**TASK SET:**
a. Can you condense the paragraph of the Guadalcanal evacuation text that begins "Plans for the evacuation" into a short bulleted list that keeps its main facts?
b. Could you write a continuation of the Guadalcanal evacuation text, starting after its final sentence about the new version of the JN-25 fleet code?

**TEXT:**

Plans for the evacuation, code-named the “KE Operation,” were agreed between Combined Fleet and the Eighth Area Army on January 9. Commander Watanabe continued as the fleet’s action officer. Army war games at Rabaul evaluated the concept of lifting out the troops in several Tokyo Expresses. General Imamura estimated half the destroyers might be lost, and worried that the Navy’s extraction of a few men by submarine or barge would be used to excuse cancellation of the larger enterprise. Historian Richard Frank comments that such suspicions were not fair to the Navy, and he is right. The Imperial Navy remained solidly committed. Admiral Yamamoto blanched at the potential losses—he feared forfeiting up to a third of his destroyers—but he went ahead. Commander Watanabe took the prize for optimism, expecting that 80 percent of those on Guadalcanal could be saved.
In a carefully parsed sequence, initial resupply came by all delivery modes, the new troops were sent, and General Hyakutake began recoiling toward the westernmost tip of the island. The Navy installed a barge base in the Russell Islands, between Guadalcanal and New Georgia. Five I-boats successfully delivered supplies between January 5 and 9, and the Tokyo Express was active after the tenth. Its missions on the nights of January 10–11 and 14–15 were opposed by PT boats. Two PTs were lost, against a destroyer damaged. Meanwhile, Japanese Army aircraft made their initial appearance in the Solomons. The JNAF reinforced Admiral Kusaka’s Eleventh Air Fleet. As part of this augmentation, the Navy for the first time deployed a medium bomber unit especially trained for mass night operations. In all there would be roughly 436 aircraft, including a hundred Army planes, sixty from the R Area Force, and an equal number from carrier Zuikaku, whose newly retrained air group advanced to Buin. At Shortland, Admiral Mikawa assembled a massive group of twenty-one destroyers for the transport missions. Heavy cruisers Chokai and Kumano plus the light cruiser Sendai stood by to contribute surface support. With the beginning of January, the Imperial Navy also went to a new version of its JN-25 fleet code.

**INFORMATION SHOWN:**
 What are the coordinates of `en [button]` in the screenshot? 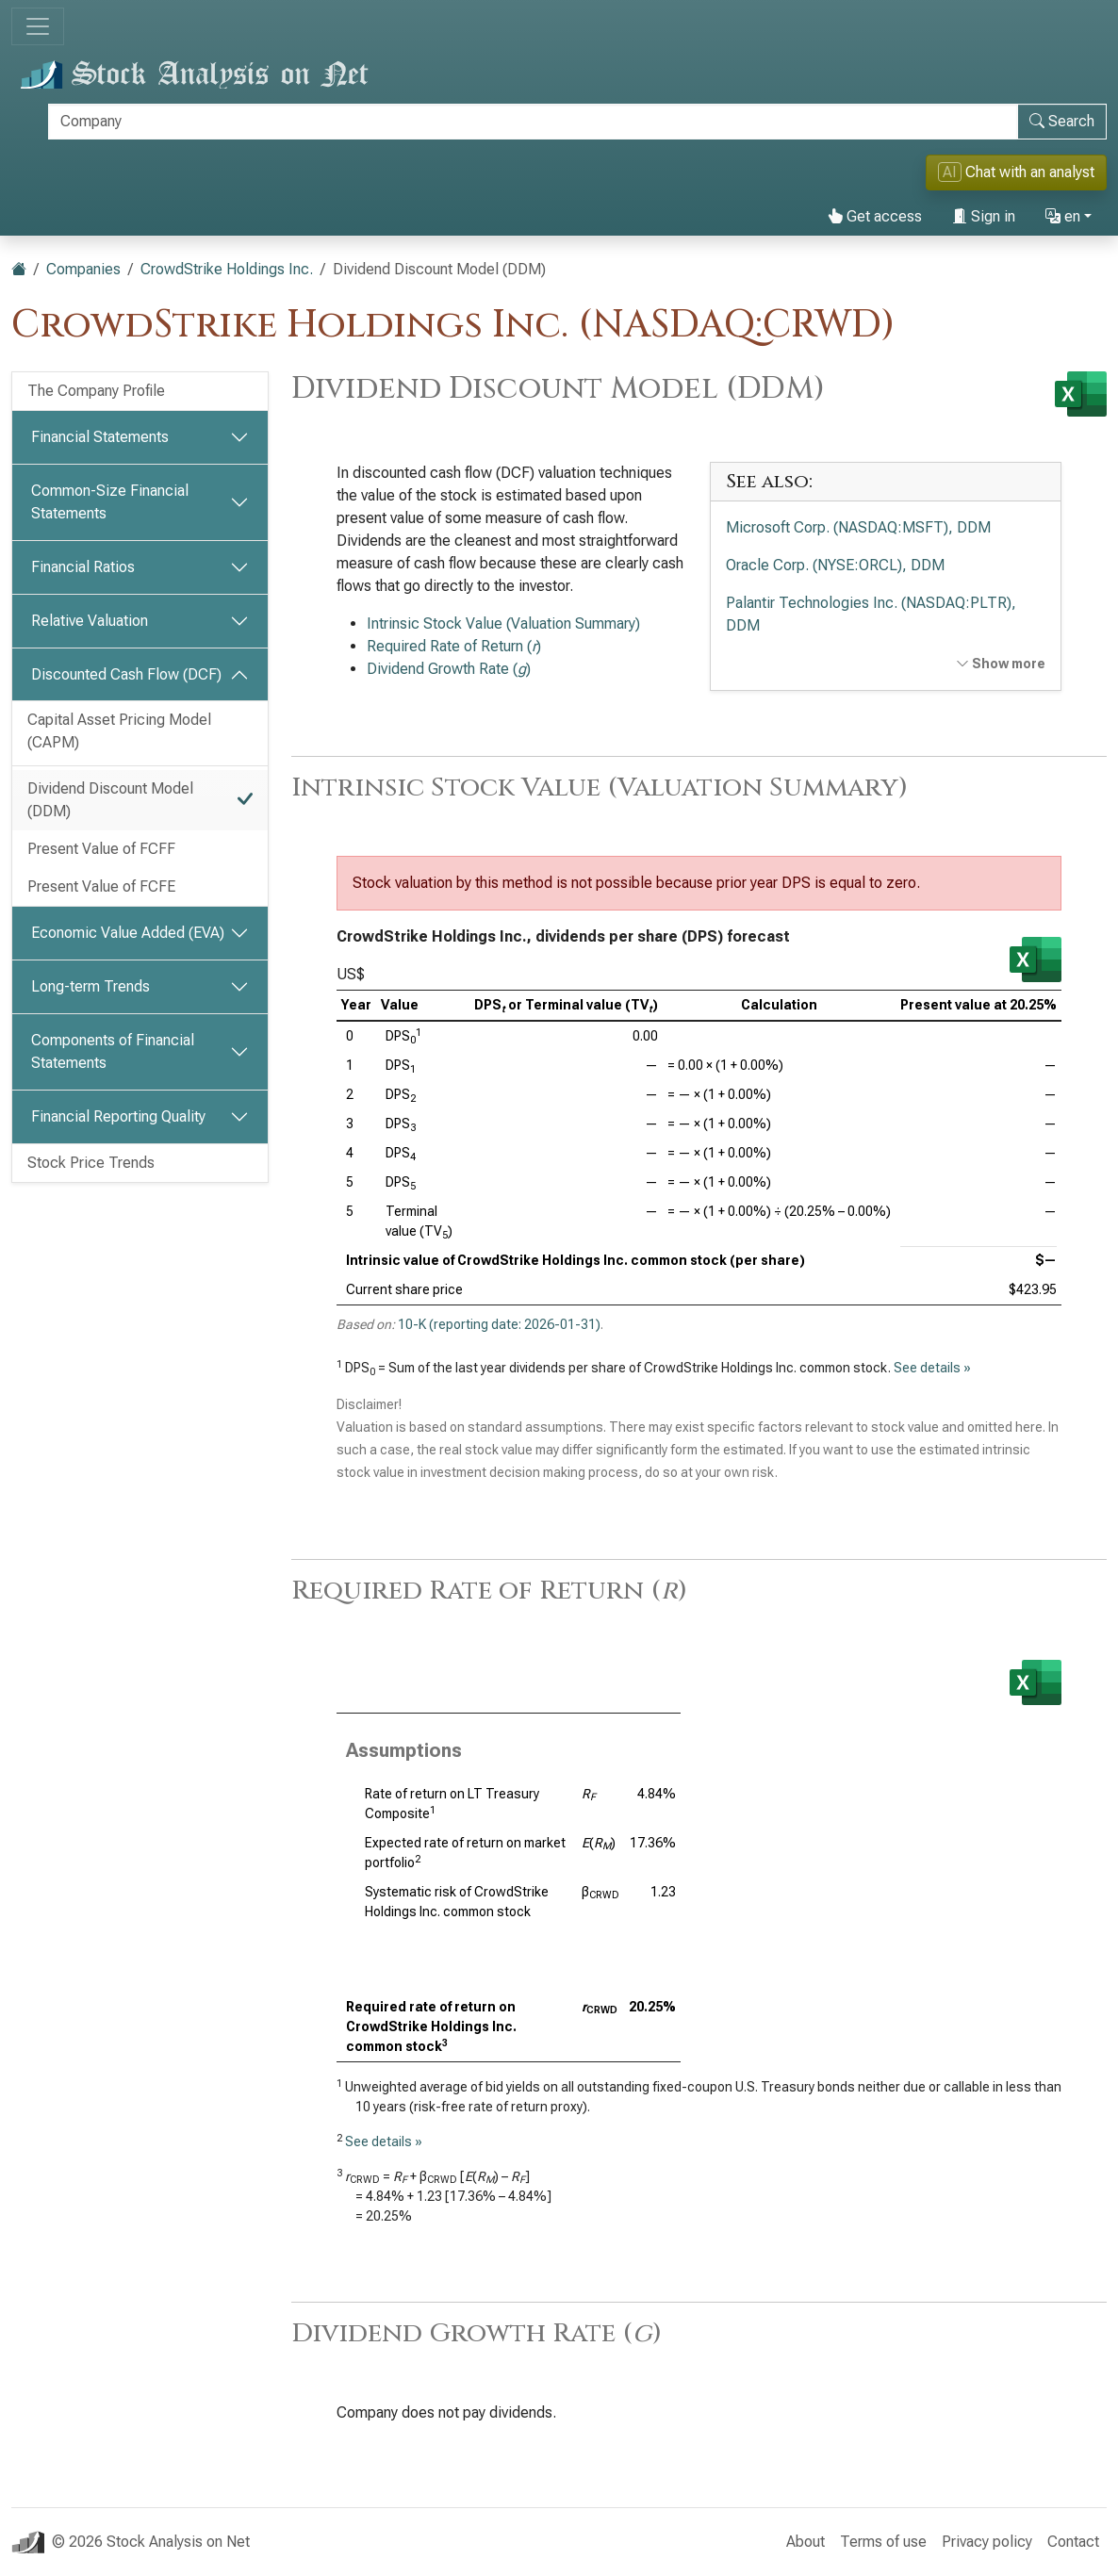 It's located at (1062, 216).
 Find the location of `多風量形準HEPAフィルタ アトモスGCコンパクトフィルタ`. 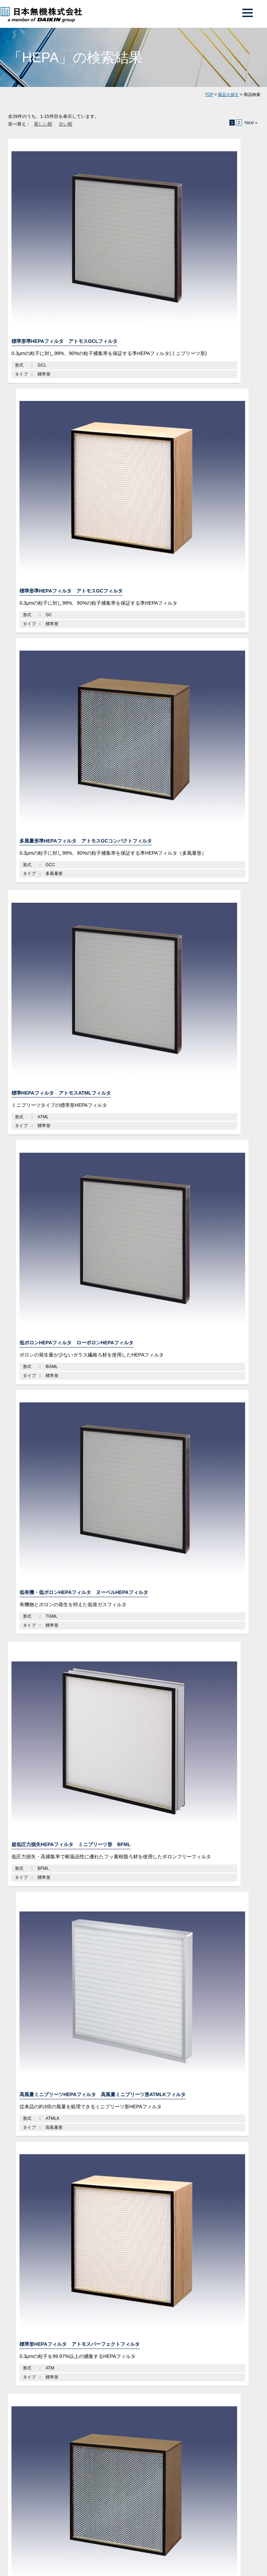

多風量形準HEPAフィルタ アトモスGCコンパクトフィルタ is located at coordinates (217, 214).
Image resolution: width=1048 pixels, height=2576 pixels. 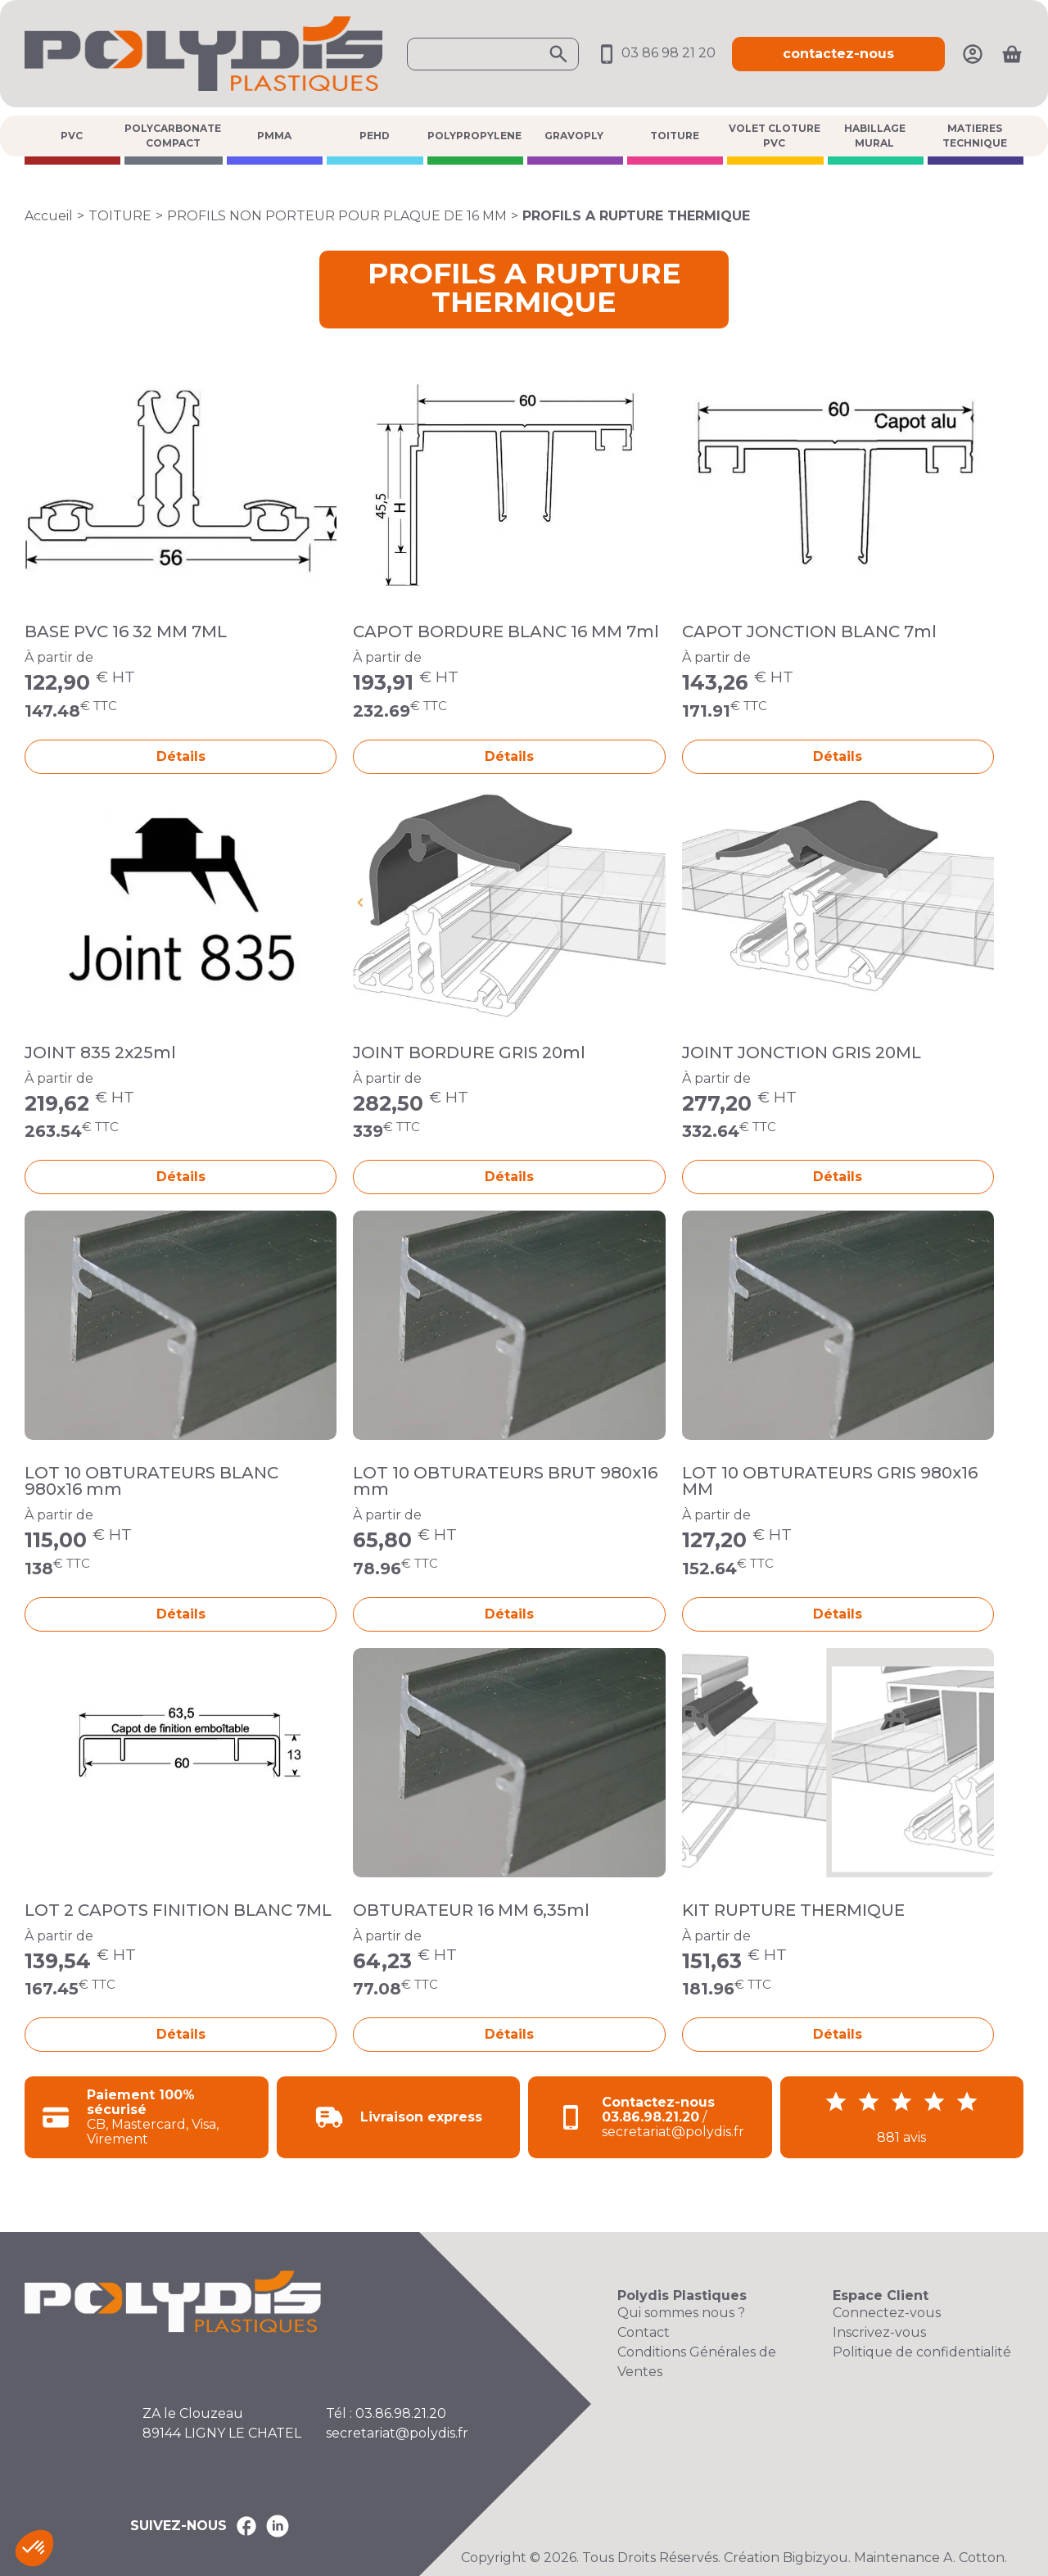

**TASK-BY-TASK OUTPUTS:**
a.
- On January 9, Combined Fleet and the Eighth Area Army agreed on plans for the evacuation, code-named the "KE Operation."
- Commander Watanabe stayed on as the fleet's action officer.
- Army war games at Rabaul tested lifting the troops out in several Tokyo Expresses.
- General Imamura estimated that half the destroyers might be lost. He feared that the Navy would use its extraction of a few men by submarine or barge as an excuse to cancel the larger effort.
- Historian Richard Frank calls those suspicions unfair to the Navy, and the author agrees that the Imperial Navy remained solidly committed.
- Admiral Yamamoto feared losing up to a third of his destroyers but went ahead.
- Watanabe was the most optimistic, expecting that 80 percent of those on Guadalcanal could be saved.

b.
Yamamoto’s evacuation plan was predicated on a deception. Several times already the Japanese had attempted major operations to capture Henderson Field. Indeed, they had intended another such offensive until just recently. The Allies expected that, so the Imperial Navy would give them something to believe in. Eleven hundred miles to the east, in the Marshalls, the Japanese sent an air flotilla to make it appear that forces were gathering, sent the cruiser Tone to mimic the activities of a task force, and had a submarine shell Canton Island. To the west the JNAF resumed bombing Darwin in Australia and upped radio traffic to suggest activity.
But the centerpiece was the Kido Butai. Yamamoto sent Admiral Kondo to sea, accompanied by Rear Admiral Kakuta’s Carrier Division 2 with the Junyo and Zuiho. Kondo’s two battleships, four heavy cruisers, and a screen completed the force. The Kondo fleet weighed anchor and began leaving Truk shortly before 7:00 a.m. on January 31. In the lagoon Yamamoto retained the Yamato and Musashi, plus fleet carrier Zuikaku. The Musashi was abuzz with excitement because the admiral was about to transfer Combined Fleet headquarters to her. Kondo, meanwhile, cruised northeast of the Solomons as the fleet had done so often. Each time before, this maneuver had accompanied a Guadalcanal offensive. The Japanese hoped the Allies would assume as much now. Ultra revealed Kondo’s sortie within forty-eight hours.
Careful preparations were required, since the Allies were now much more powerful than had been the case in October–November. The Saratoga gave SOPAC a fully capable aircraft carrier, while the Enterprise—still with her damaged elevator—provided a second, less effective flight deck. A half dozen of the small “jeep”—or escort—carriers were now in the Pacific. Halsey incorporated a pair of them into one of his cruiser groups. With thirteen cruisers Halsey had enough to create two separate cruiser-destroyer forces plus furnish escorts. Three fast battleships and forty-five destroyers completed his fleet, which SOPAC divided into no less than a half dozen task forces. Compared to where the South Pacific command had been a few months earlier, Admiral Halsey possessed a veritable armada. Enough, in fact, for offensives of his own.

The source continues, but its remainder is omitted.